When the Editorial Board
of the NY Times Writes Silliness,
It’s Best To Ignore It

By

Leonard Zwelling

         I’ve been reading the NY
Times
since I could read. That means I have had newsprint stained hands
every Sunday for the past 65 years or so. I have come to rely on the NY Times to provide me with great
information, in depth analysis, and human interest stories that my day would be
incomplete without. It thus pains me to report on the absolute inanity of the
lead editorial on Sunday, August 30, 2015 entitled “The Battle for Biomedical
Supremacy.”

         This is essentially an appeal for the government of the
state of New York to throw some money at a problem the paper defines as “states
from coast to coast using public funds to help their medical schools recruit
scientific stars from other states.” This is laughable on several levels.

         First, academic medical school faculty are not baseball or football
players whose value can be quantified in hits and touchdowns thus reducing
humans to a fungible commodity on the open market. (Didn’t we fight a war about
that sort of thing?) If professors of medicine were as valuable as a big league
closer, there might be fantasy leagues in biochemistry. There aren’t and no one
is offering me two Jim Watson trading cards for a vintage Linus Pauling.

Second,
when did the value of a medical school start to be measured solely by the
number of big name scientists on the faculty? Silly me. I thought the medical
schools were there to make doctors not research rock stars. Of course, now that
“making cancer history” is a tag line for a marketing campaign foisted on the
public by unnamed talking heads including some in white coats, can the reduction
of Jim Allison to the status of Miley Cyrus be far behind? (Excuse me, I’ll be twerking in the lab).

Third,
one of the examples given of this poaching is by Texas in the form of the
recruitment of Ron DePinho who came from Massachusetts not New York and given
his propensity for headline grabbing on the scandal sheet, why is he such a
great catch? And even if The Ronald was a bargain, was The Lynda?

Fourth,
there is no way that Jim Allison would have come to MD Anderson for $10
million.
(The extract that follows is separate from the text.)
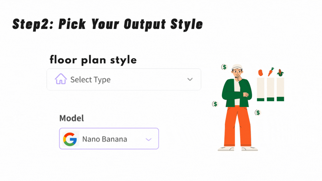Click the chevron on the Select Type field

[x=190, y=80]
My understanding is that it was more like $50 million.

As
a whole. I am not at all sure what this lead editorial is trying to say, but
its choice of examples of “losses” for the northeast defies logic especially
when measured against the huge number of losses FROM Anderson of truly excellent physicians
and scientists since the Great DePinho showed up. The ledger
is surely in the negative talent wise since September of 2011 at the number one
place for cancer care.

As
a contrast, I would like to point to my alma mater in Durham, NC. Duke Medical
School is famous for growing its own talent and that includes the university’s
first ever Nobel laureate Bob Lefkowitz whose entire career has been at Duke
and who trained the man with whom he shared the prize in his Duke lab. I would
also like to single out my close friend, mentor, teacher and tennis partner
Ralph Snyderman, who I met when he returned to Duke when I was a medical student
and he a new Assistant Professor. He had completed his 5 year stint at the NIH
after his Duke residency and meteorically worked his way all the way to the top
as the Executive Vice Chancellor of Health Affairs of the Duke Health System.
At Duke we grow our own and are proud of it. As they taught us on day one—“at
Duke we don’t make cookies, we make cookie cutters,” and we like to keep the
ones we make while sending many out into the world to improve it. Sure, Duke
hires from outside. Its new Chief of Oncology is none other than MD Anderson’s
Jim Abbruzzese who left a chairman’s position under Dr. DePinho. I wonder why?

When
I was a kid, baseball players spent their entire careers with one team. They
had loyalty to the franchise and the fans to them. Free agency changed all that
and this was not bad given the manner in which teams abused players before the
Curt Flood era.

But
these medical school “stars” are hardly abused. If anything they are coddled
with high salaries, great benefits, and light teaching loads. They are selling
themselves to the highest bidder while minimally advancing the true mission of
any medical school, training doctors.

This
was a hopelessly misguided editorial. And if that was ever in doubt bemoaning
the loss of Dr. DePinho from Boston is a joke. Just ask the celebrants in
Boston. I think they are still partying like its 2011.